Depuis son retour de la France, Malebona est confinée chez sa mère à Johannesburg. Cette maison est constituée de trois chambres et deux salles de bain. Cet arrangement lui permet de garder une indépendance et une distance nécessaire avec sa mère et son frère pour ainsi ne prendre aucun risque pendant sa période de quarantaine. Elle dispose de ses propres couverts assignés, de sa salle de bain et communique à travers le trou de la serrure ou par texto. Si elle doit sortir de sa chambre, c’est en se munissant de gants médicaux et d’un masque de protection afin de s’aventurer… chez elle. Oui, en effet, rien est normal depuis quelques semaines, la chambre devient un royaume et l’extérieur un déluge de virus autant invisible qu’effrayant. Alors Malebona est tentée de s’initier à la méditation, un programme de 21 jours qu’une de ses amies lui recommande. Quoi de mieux que de se concentrer sur le néant quand tout semble si présent dans une chambre exiguë.

D’ailleurs dans ce contexte, la présence se fait virtuellement. La directrice Candice Allison des ateliers Bag Factory Artists’ Studio de Johannesburg où se trouve l’atelier de Malebona, a décidé de fermer les portes aux artistes et au public dans un but de prévention générale contre la propagation du virus. Cependant, tout le monde s’active pour trouver des solutions alternatives et surtout créatives à l’aune de cette situation hors du commun. Dans une ère marquée par la satisfaction immédiate, nous nous demandons en tant qu’acteurs culturels comment introduire l’art visuel chez soi ? Le but de ce projet est donc d’expérimenter l’utilité du médium digital comme mode de transmission artistique.

 

Mercredi 8 et 15 avril, la Bag Factory Artists Studio organise une projection des œuvres de ses artistes vidéastes. L’exposition intitulée le Covert Bioscopeinclut six artistes dont Malebona. Une exposition qui sera suivie d’une conversation avec les artistes. À ne pas manquer !

 

 

Enfin, rentrons dans le vif du sujet, il nous tarde de savoir comment une artiste adapte son processus artistique dans un contexte de pandémie mondiale. C’est le contexte particulier dans lequel nous vivons qui influence ses œuvres. Tout d’abord, il semble que la fiction rejoint de plus en plus la réalité. Depuis le début de cette période de confinement, la Cité Internationale des arts a donné accès à une série de films aux artistes de la résidence. Dans cette liste, Malebona est tombée sur «El hoyo », un film contemporain espagnol qui tire une critique de notre société capitaliste. Une société qui rend les êtres humains toujours plus inégaux et toujours plus violents. Ce film montre comment l’être humain bascule dans des comportements excessifs qui le conduit à faire souffrir l’autre dans le but de se procurer des ressources. Ce qui intéresse Malebona dans ce contexte de pandémie mondiale, c’est de questionner les responsabilités individuelles de chacun en impliquant l’impact du capitalisme qui est omniprésent dans nos vies.

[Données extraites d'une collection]
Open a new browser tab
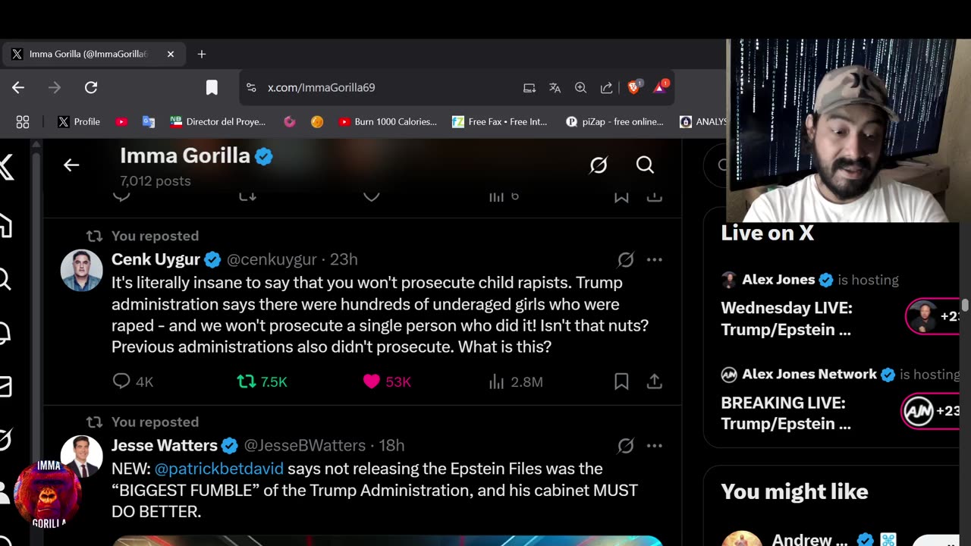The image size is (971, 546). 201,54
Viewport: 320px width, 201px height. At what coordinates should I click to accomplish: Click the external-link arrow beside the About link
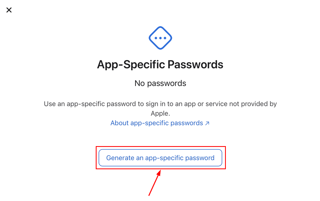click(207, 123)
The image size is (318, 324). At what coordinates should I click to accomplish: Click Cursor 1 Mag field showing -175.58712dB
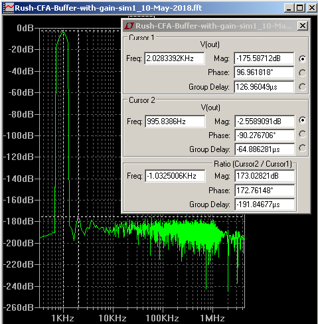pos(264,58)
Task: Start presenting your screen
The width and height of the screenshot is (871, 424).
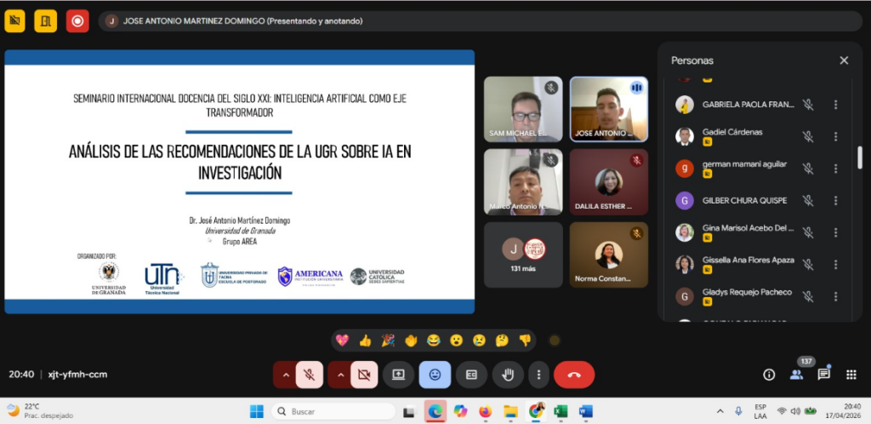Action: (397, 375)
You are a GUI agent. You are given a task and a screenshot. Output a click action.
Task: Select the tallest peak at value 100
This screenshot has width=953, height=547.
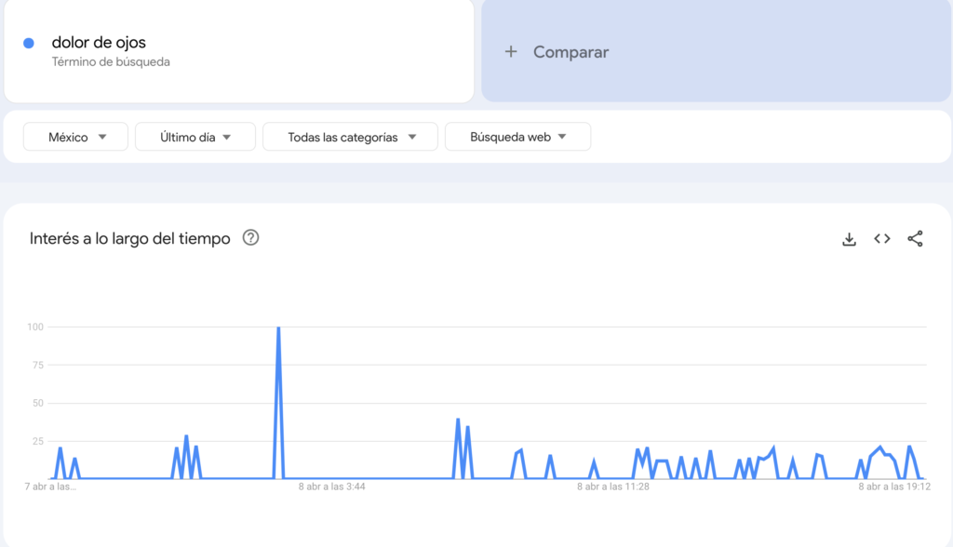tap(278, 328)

# Tâches à réaliser
**1)** Citez le texte sur le confinement de Malebona en commençant à « D’ailleurs dans ce » et en terminant à « de transmission artistique. ».
**2)** Selon le texte sur le confinement de Malebona, combien de jours dure le programme de méditation que lui recommande une de ses amies ?
La liste n'est pas nécessaire pour répondre.

# Corrigé des activités
**1)**
D’ailleurs dans ce contexte, la présence se fait virtuellement. La directrice Candice Allison des ateliers Bag Factory Artists’ Studio de Johannesburg où se trouve l’atelier de Malebona, a décidé de fermer les portes aux artistes et au public dans un but de prévention générale contre la propagation du virus. Cependant, tout le monde s’active pour trouver des solutions alternatives et surtout créatives à l’aune de cette situation hors du commun. Dans une ère marquée par la satisfaction immédiate, nous nous demandons en tant qu’acteurs culturels comment introduire l’art visuel chez soi ? Le but de ce projet est donc d’expérimenter l’utilité du médium digital comme mode de transmission artistique.

**2)** Le programme de méditation dure 21 jours.